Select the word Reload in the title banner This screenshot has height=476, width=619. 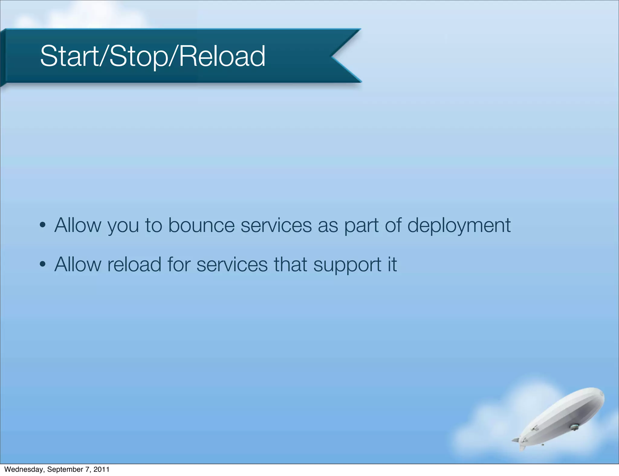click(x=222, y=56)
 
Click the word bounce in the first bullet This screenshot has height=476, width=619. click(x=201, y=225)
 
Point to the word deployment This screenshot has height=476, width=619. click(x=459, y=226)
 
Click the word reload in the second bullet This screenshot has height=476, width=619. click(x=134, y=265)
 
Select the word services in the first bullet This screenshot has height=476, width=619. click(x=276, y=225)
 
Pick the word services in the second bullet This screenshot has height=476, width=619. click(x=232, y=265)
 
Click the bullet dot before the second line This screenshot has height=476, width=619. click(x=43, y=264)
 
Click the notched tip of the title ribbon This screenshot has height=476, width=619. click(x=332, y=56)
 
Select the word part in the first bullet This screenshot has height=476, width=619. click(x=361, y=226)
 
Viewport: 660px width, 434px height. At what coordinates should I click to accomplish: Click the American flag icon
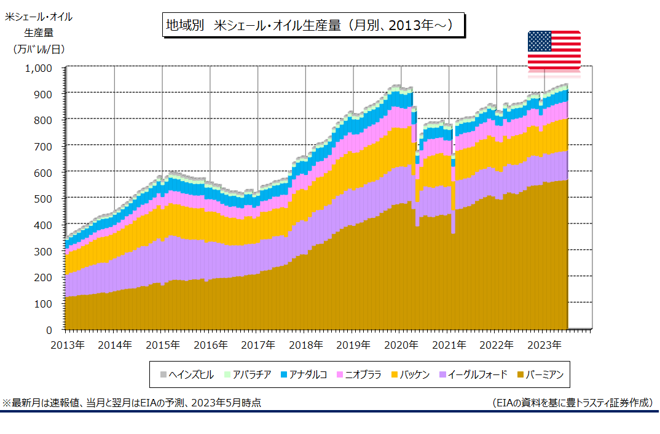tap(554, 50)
+++
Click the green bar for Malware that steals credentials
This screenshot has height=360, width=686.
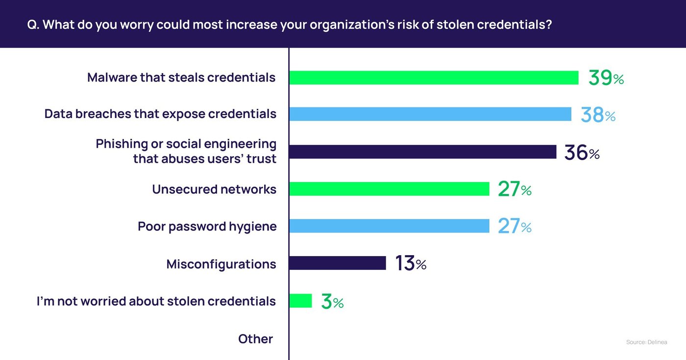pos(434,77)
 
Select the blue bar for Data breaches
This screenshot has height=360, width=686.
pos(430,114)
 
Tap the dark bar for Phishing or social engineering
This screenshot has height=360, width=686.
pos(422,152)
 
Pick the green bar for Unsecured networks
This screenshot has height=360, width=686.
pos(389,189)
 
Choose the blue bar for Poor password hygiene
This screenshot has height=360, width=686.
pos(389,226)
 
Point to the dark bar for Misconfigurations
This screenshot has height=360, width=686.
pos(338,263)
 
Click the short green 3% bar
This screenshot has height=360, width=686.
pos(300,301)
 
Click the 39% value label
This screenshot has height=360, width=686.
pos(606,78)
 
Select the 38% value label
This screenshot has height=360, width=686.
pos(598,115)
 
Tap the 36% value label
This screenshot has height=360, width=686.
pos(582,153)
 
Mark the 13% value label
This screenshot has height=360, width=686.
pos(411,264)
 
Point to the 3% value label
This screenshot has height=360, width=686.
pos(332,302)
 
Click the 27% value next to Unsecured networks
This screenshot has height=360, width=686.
+++
- [CONSIGNE]:
Recopiez à l'identique les lignes comprises entre celle qui contient « Point to the word » et celle qui contient « Select the word services », incluses.

- [RÉPONSE RÉDIGÉE]:
Point to the word deployment This screenshot has height=476, width=619. click(x=459, y=226)
 
Click the word reload in the second bullet This screenshot has height=476, width=619. click(x=134, y=265)
 
Select the word services in the first bullet This screenshot has height=476, width=619. click(x=276, y=225)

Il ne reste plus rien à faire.